Hacker News new | ask | show | jobs
by lexman0 3397 days ago
I completely disagree with this. Public key pinning has some well known problems that make it very dangerous to implement at scale [1].

There are some very large problems that this introduces and does not solve:

- How do kiosk machines now work? How can I trust any website when every use is first use?

- What about https domains for images and scripts? Is the user supposed to trust each domain separately?

- Assuming trusting a domain trusts all its other domains mentioned in its content-security-policy, how is this trust revoked for misuse?

- Is the author suggesting that we retain all users of browsers everywhere? I believe that to be a herculean task.

Certificates have their problems, but this is not a solution. I will not propose one here, because it is an extremely complicated problem that needs many separate parties working together to solve.

[1] https://blog.qualys.com/ssllabs/2016/09/06/is-http-public-ke...

2 comments

> How do kiosk machines now work? How can I trust any website when every use is first use?

Should you ever really trust kiosk machines? They could easily be setup with MITM eavesdropping software.

> What about https domains for images and scripts? Is the user supposed to trust each domain separately?

Presumably there could be some sort of <meta> header that listed the public key fingerprint/IDs of any subdomains that the page was going to pull in. This would make the UX better.

> Assuming trusting a domain trusts all its other domains mentioned in its content-security-policy, how is this trust revoked for misuse?

AFAIK, revocation isn't very good even with the current CA infrastructure[1][2].

[1] https://news.netcraft.com/archives/2014/04/24/certificate-re...

[2] https://www.maikel.pro/blog/current-state-certificate-revoca...

> Should you ever really trust kiosk machines? They could easily be setup with MITM eavesdropping software.

I should have the choice. This doesn't even give me that.

> Presumably there could be some sort of <meta> header that listed the public key fingerprint/IDs of any subdomains that the page was going to pull in. This would make the UX better.

This would make the UX barely passable. If any of these domains change the content at all so the hash changes, how does it get updated?

> AFAIK, revocation isn't very good even with the current CA infrastructure[1][2].

I completely agree with you, so lets not make it any worse.

> I should have the choice. This doesn't even give me that.

I don't understand why you say this. Can you explain more?

> This would make the UX barely passable. If any of these domains change the content at all so the hash changes, how does it get updated?

Not a hash of the contents, just the sub/external domains' key-ids. Yes, the main page would have to change if you updated the keys. Doesn't seem too onerous to me.

>> I should have the choice. This doesn't even give me that.

>I don't understand why you say this. Can you explain more?

Not who you replied to, but with this system, I need to trust everything between the kiosk and the website server to not be MitMed. With the certificate system, I only need to trust the kiosk itself. Specifically, I need to trust the browser does TLS right, and I need to trust the installed root certificates are correct.

This is my thinking.

>> Not a hash of the contents, just the sub/external domains' key-ids. Yes, the main page would have to change if you updated the keys. Doesn't seem too onerous to me.
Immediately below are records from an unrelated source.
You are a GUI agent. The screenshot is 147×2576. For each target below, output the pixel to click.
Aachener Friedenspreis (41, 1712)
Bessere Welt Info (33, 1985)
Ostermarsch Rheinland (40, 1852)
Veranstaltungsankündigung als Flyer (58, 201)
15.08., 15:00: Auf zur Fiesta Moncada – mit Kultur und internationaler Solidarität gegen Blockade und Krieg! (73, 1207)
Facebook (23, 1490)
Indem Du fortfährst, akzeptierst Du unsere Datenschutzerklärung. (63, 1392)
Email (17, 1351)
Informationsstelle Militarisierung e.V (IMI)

Then that means each external domain has to tell all its linkers that its key will change whenever it does. Assuming it even has such a list. What if a party doesn't respond? I understand it would be said parties problem, but it sure does make re-keying difficult.

> Should you ever really trust kiosk machines? They could easily be setup with MITM eavesdropping software.
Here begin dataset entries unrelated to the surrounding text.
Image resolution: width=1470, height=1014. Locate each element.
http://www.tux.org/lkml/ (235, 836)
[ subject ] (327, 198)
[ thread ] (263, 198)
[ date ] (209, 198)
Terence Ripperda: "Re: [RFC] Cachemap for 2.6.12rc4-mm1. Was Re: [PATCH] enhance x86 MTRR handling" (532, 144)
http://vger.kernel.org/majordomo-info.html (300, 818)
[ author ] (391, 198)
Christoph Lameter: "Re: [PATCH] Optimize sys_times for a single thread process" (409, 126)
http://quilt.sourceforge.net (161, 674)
This has already been answered, but I'll offer a different perspective. For a lot of people kiosk machines are the only way they get to use the internet. Not everyone has the privilege of owning their own computer or internet-enabled phone.

> I completely disagree with this. Public key pinning has some well known problems that make it very dangerous to implement at scale

I don't know what you are commenting on, because the author of the linked article suggests we use Trust On First Use, not HPKP.

which is aweful from a user perspective, not everybody is an engineer. many many people would be more confused by that.